Discipline and Grievance

by Kate Russell

First steps


It is not appropriate to have this type of discussion for a serious breach or matter of gross misconduct.

Informal disciplinary discussion

If an employee is in breach of a relatively minor rule, you should counsel him to improve. The key issue here is to talk to him as soon as a rule or standard has been breached. If you act promptly now, you will probably save time and effort later on. Have one or two informal discussions. If there is no improvement at that point, move to the formal procedure.

How to handle an informal discussion

This is an informal discussion, so there is no need to write in advance or offer a companion. Hold the meeting in private.

  • Explain that it is an informal discussion and that you have some concerns.
  • Point out the actual performance of the employee and go through the evidence.
  • Explain the work standard required.
  • Ask for an explanation.
  • Offer help, support, encouragement and training, as appropriate.
  • Agree an action plan for improvement.
  • Advise of the consequences of failure to meet the required standard: in other words an escalation to the first formal stage of the disciplinary process.
  • Set a timescale and dates for review.
  • Make notes of the conversation. Give a copy of agreed actions to the employee. There is no need to write a formal letter with a copy to HR because this is an informal discussion.

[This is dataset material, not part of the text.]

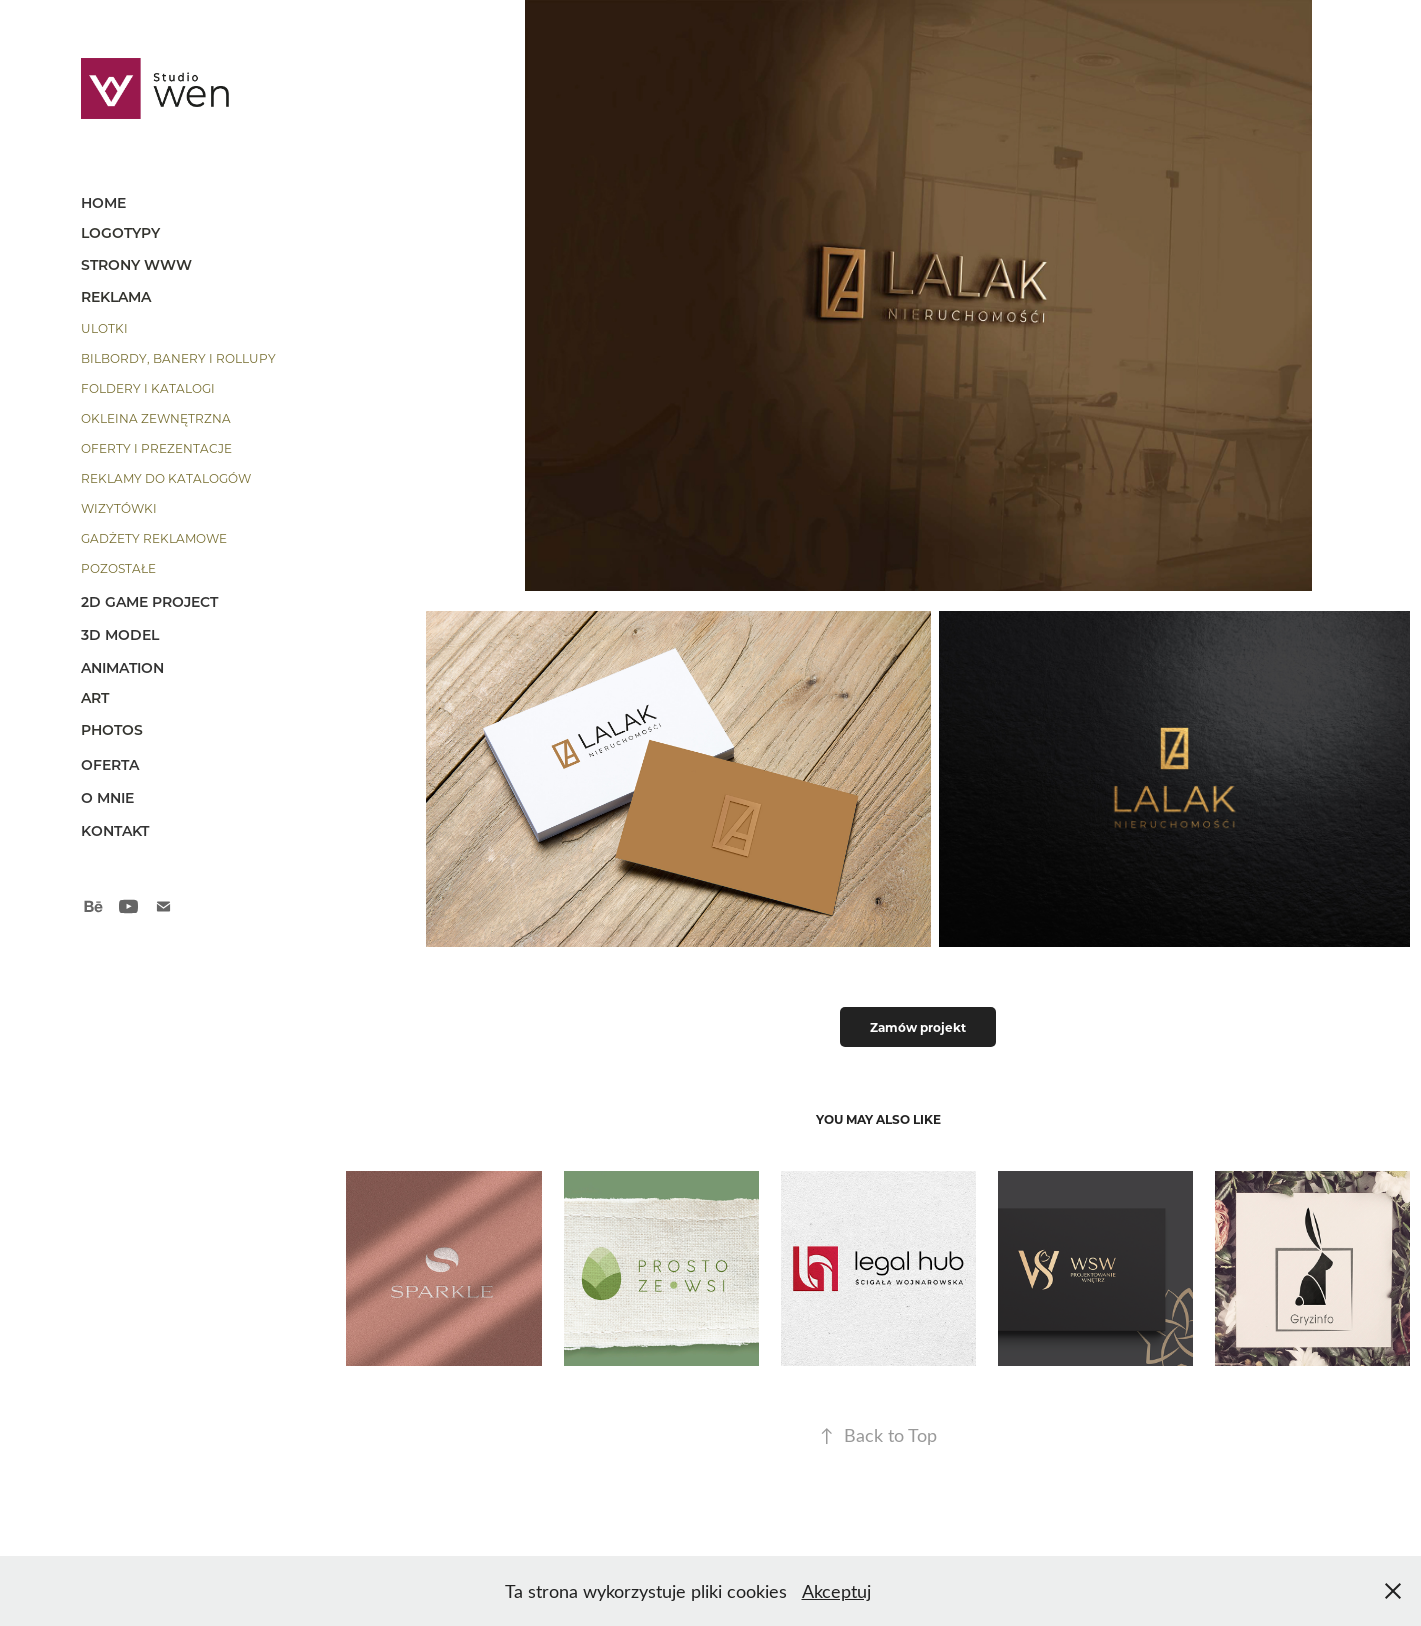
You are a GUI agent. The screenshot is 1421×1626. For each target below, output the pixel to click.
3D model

The main differences between an informal and formal discussion

Informal Formal
  • One-to-one– no right to be accompanied
  • No notice of meeting
  • No prior information provided
  • Diary note kept in the supervisor’s file
  • No formal warning, only advice to help employee improve
  • No appeal process
  • No set duration or review period
  • Right to be accompanied offered
  • Advance notice
  • Outline of the reason for meeting
  • Documented confirmation of any warning, copy kept on personal file
  • Disciplinary penalty may be imposed
  • Appeal must be offered
  • Warnings lapse after set time

You can call this conversation ‘counselling’, ‘coaching’, ‘advice’, ‘guidance’ or ‘a chat’, but you should steer away from calling it a warning. If you use the word ‘warning’, there is a risk that you move straight into the realms of the formal with all the formal procedure that accompanies it.